Недалеко от нас была большая красивая дача, где жил какой-то инженер с женой, бывшей камер-фрейлиной императрицы, и массой детей. Среди них была девочка Оля моих лет. Она первая пошла мне навстречу, и мы начали играть с ней. Она была милая, голубоглазая девочка и понравилась мне. Я поделилась с ней своим дуплом, и мы скоро сдружились. Как-то раз — я помню это как сейчас! — мы играли в большом гороховом поле, недалеко от нашей дачки, и уплетали вкусные стручки. Оля начала мне рассказывать, что завтра ее именины и ее мамы — у них будет много гостей, и шоколад, и танцы, и фейерверк. «Ах, как бы я хотела, чтобы ты пришла к нам! Подожди: я побегу и спрошу маму, можно ли тебе прийти!» Я не успела открыть рта, как ее фигурка уже замелькала впереди по направлению к их даче. И вот, что хотите: предчувствие, какая-то интуиция, но я помню, как я осталась со стручками в руках и в ужасно смутном настроении — я знала, что мне не позволят прийти туда. Почему — я не знала, но мне было что-то неприятно и жутко, и сердце сжималось и билось… Оля вернулась смущенная:
— Мама не позволяет, Таничка…
Мне что-то перехватило горло. Я молчала. Оля, очевидно, решила объяснить мне все и дрожащим голоском продолжала:
— Мама говорит, что мне нельзя с тобой играть, потому что у тебя нет папы.

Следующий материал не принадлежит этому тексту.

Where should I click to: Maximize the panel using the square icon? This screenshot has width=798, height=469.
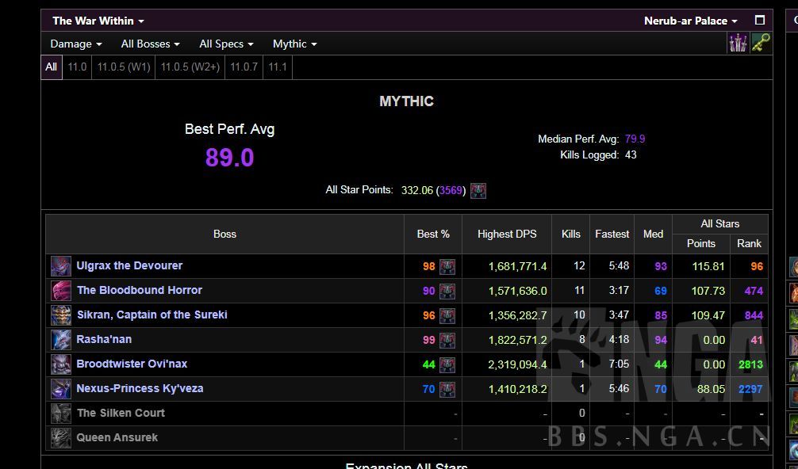[x=759, y=21]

— У меня есть папа, только он живет в другом городе… — спокойно ответила я и еще нашла достаточно самообладания, чтобы прибавить: — Да мне все равно мама и не позволила бы пойти к чужим!

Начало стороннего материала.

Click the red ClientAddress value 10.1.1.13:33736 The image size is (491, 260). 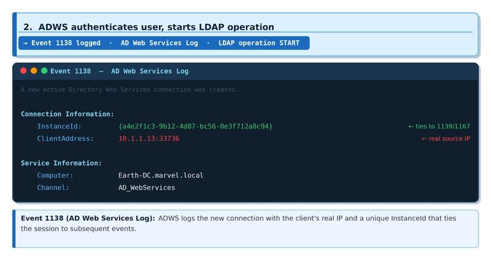[x=149, y=139]
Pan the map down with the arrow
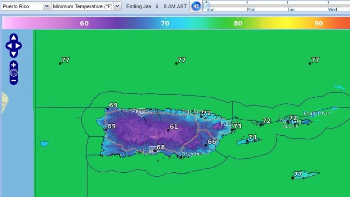 (14, 54)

Потом собрала свои стручки и гордо пошла домой. Но дома гордость покинула меня, я со слезами бросилась к маме и, дрожа и плача, требовала, чтобы мне объяснили, почему это со мной нельзя играть, раз у меня нет папы, и почему у меня папы нет, зачем он не с нами.
Бедная мамочка, необычайно добрая от природы, тут вспыхнула и рассердилась:
— Ах, она этакая… за императрицей горшки выносит, так и воображает себя невесть чем!
Я запомнила эти слова, как всякую подробность этого дня.
Но мамин гнев тоже быстро перешел в слезы — и порывом своей редкой нежности она быстро заставила меня утешиться в моем огорчении… но не забыть его.
* * *Ярким событием моей жизни была наша поездка с мамой в Москву. Как это случилось, что мама взяла меня с собой, и на кого она решилась оставить Алю — я теперь себе не представляю. Но впечатление на меня эта поездка произвела огромное. Во-первых, само путешествие по железной дороге — долгое, целый день и всю ночь. Во-вторых, все, что происходило на станциях, на каждой остановке что-нибудь новое: в Бологом какие-то особенные пирожки, в Твери — особенные мятные пряники в виде горошка: все это нам приносил таинственный и, по-моему, могущественный человек, которого звали «обер-контролер», — он за нами очень ухаживал. Мы ехали по даровому билету, я думаю — ему нас кто-нибудь поручил. За окнами все было ново и интересно… Ну, а главное — пребывание у тети Саши — и театр!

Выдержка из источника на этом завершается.